The capabilities of AI models, such as GPT-5, Gemini, Claude, and Grok, lie in the size and scope of the dataset used to train them. This has also been the source of multiple lawsuits, claiming that the companies performing the training had no right to freely use the data. In an expanded class-action case against Nvidia, however, the accusation goes one step further, with claims that the GPU giant willingly used an illegal source of pirated books to train its models.
As reported by TorrentFreak, an amended complaint (pdf warning) filed at the district court in Oakland, California last week, specifically claims that staff at Nvidia contacted a so-called ‘shadow library’ known as Anna’s Archive, a repository of pirated books and other documents.

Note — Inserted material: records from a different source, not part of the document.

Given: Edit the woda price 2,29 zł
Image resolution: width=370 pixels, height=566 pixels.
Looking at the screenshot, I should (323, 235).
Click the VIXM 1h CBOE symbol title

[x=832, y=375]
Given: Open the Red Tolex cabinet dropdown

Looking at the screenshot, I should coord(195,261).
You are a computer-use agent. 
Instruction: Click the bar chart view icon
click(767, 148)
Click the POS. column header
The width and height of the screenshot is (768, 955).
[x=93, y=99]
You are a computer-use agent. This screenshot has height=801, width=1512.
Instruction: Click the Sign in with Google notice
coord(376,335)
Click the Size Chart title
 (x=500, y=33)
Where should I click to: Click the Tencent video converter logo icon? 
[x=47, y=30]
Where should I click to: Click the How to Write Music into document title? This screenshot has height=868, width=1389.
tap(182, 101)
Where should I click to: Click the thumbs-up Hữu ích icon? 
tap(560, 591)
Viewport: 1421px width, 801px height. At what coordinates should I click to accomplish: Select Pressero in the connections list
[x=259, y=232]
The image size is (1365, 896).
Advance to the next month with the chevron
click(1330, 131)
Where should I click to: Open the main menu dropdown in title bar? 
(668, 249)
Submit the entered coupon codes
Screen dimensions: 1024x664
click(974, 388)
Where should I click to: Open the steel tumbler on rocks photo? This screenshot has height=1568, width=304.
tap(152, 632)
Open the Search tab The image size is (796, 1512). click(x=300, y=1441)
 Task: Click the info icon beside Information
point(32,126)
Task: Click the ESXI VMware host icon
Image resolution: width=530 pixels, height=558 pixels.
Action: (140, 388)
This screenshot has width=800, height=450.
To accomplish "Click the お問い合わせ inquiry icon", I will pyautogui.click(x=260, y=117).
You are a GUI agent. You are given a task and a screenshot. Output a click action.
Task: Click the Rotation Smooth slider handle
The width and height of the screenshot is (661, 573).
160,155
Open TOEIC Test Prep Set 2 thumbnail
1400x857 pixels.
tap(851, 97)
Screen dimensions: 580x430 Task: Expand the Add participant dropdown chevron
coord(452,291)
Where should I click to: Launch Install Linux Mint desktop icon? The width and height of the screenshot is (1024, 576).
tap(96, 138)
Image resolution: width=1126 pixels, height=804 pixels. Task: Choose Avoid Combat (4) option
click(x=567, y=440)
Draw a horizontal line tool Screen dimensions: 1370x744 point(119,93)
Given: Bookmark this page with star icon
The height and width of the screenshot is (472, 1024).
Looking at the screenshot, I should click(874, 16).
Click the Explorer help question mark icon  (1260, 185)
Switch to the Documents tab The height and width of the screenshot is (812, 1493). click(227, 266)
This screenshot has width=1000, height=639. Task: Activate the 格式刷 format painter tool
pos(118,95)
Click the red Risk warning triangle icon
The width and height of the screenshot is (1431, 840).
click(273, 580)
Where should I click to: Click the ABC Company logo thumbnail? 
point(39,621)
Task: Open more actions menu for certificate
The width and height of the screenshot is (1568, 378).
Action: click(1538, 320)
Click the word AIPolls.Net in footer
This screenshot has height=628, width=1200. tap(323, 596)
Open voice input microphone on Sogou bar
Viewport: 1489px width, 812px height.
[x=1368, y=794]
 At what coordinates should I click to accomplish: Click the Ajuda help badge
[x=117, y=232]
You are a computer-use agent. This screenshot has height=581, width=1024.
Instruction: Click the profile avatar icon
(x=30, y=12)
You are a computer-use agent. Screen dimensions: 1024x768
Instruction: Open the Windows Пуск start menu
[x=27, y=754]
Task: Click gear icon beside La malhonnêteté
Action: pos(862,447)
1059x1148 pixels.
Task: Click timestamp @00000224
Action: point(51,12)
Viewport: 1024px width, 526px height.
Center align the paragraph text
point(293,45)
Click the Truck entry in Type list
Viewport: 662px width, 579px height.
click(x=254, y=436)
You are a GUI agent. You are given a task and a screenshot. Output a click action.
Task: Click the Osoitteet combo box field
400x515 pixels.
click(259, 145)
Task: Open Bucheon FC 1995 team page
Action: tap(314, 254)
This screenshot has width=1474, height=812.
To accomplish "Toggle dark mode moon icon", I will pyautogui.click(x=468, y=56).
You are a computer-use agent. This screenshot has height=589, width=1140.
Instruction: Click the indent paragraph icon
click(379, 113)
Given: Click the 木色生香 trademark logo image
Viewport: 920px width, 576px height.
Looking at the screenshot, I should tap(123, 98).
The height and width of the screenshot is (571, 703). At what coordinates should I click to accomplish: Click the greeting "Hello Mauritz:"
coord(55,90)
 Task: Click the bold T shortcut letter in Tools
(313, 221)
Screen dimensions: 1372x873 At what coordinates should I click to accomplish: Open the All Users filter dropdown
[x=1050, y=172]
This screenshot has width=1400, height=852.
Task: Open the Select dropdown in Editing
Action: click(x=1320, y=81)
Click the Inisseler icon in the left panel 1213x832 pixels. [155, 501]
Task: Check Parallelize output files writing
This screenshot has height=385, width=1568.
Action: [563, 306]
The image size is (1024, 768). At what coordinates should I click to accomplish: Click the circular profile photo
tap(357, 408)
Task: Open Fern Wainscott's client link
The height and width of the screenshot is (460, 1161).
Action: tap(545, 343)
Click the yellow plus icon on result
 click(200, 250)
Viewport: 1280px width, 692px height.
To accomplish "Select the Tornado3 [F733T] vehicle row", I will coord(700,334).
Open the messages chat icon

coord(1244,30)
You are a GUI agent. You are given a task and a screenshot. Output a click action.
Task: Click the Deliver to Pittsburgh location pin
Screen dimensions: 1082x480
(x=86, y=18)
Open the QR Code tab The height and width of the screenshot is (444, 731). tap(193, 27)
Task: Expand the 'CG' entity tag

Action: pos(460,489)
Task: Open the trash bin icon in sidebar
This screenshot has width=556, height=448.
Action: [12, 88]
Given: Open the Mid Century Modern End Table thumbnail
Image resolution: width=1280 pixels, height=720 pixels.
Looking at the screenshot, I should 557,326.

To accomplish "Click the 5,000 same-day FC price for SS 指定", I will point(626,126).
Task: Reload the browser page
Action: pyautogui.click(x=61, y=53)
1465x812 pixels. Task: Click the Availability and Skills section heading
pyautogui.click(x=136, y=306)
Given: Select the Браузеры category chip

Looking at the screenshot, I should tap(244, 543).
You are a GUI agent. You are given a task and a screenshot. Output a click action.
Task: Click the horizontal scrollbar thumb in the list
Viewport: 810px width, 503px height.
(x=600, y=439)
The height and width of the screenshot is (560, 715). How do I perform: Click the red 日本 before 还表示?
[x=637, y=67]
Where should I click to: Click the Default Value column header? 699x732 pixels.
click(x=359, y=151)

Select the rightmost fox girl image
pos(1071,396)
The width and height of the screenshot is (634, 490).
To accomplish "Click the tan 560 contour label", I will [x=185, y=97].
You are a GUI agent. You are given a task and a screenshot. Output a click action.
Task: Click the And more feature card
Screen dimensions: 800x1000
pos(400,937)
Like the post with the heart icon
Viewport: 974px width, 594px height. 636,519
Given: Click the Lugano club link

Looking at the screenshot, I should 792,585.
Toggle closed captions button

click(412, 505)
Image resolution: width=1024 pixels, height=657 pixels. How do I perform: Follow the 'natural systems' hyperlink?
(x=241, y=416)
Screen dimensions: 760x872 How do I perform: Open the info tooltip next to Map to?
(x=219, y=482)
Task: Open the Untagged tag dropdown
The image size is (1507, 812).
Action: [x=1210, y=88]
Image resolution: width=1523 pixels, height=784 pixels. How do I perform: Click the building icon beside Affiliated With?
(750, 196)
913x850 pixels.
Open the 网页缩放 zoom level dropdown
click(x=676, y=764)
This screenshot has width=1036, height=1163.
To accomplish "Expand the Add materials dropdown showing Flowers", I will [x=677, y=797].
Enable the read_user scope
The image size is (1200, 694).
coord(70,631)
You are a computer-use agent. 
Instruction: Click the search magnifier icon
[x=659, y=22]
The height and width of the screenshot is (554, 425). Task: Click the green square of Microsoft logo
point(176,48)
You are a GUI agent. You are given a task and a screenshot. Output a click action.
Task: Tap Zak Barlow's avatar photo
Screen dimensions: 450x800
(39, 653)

The plaintiffs cite internal Nvidia communications as evidence, with the filed document purporting to show someone from the data strategy team at Nvidia writing, “we are exploring including Anna’s Archive in pre-training data for our LLMs.”
It continues with “We are figuring out internally whether we are willing to accept the risk of using this data, but would like to speak with your team to get a better understanding of LLM-related work you have done.”
While Anna’s Archive appears not to host any content directly itself, it does act as a ‘search engine’ for alleged pirate libraries. These third-party hosts aren’t exclusively providing access to copyrighted materials, but that content is what they are most infamous for.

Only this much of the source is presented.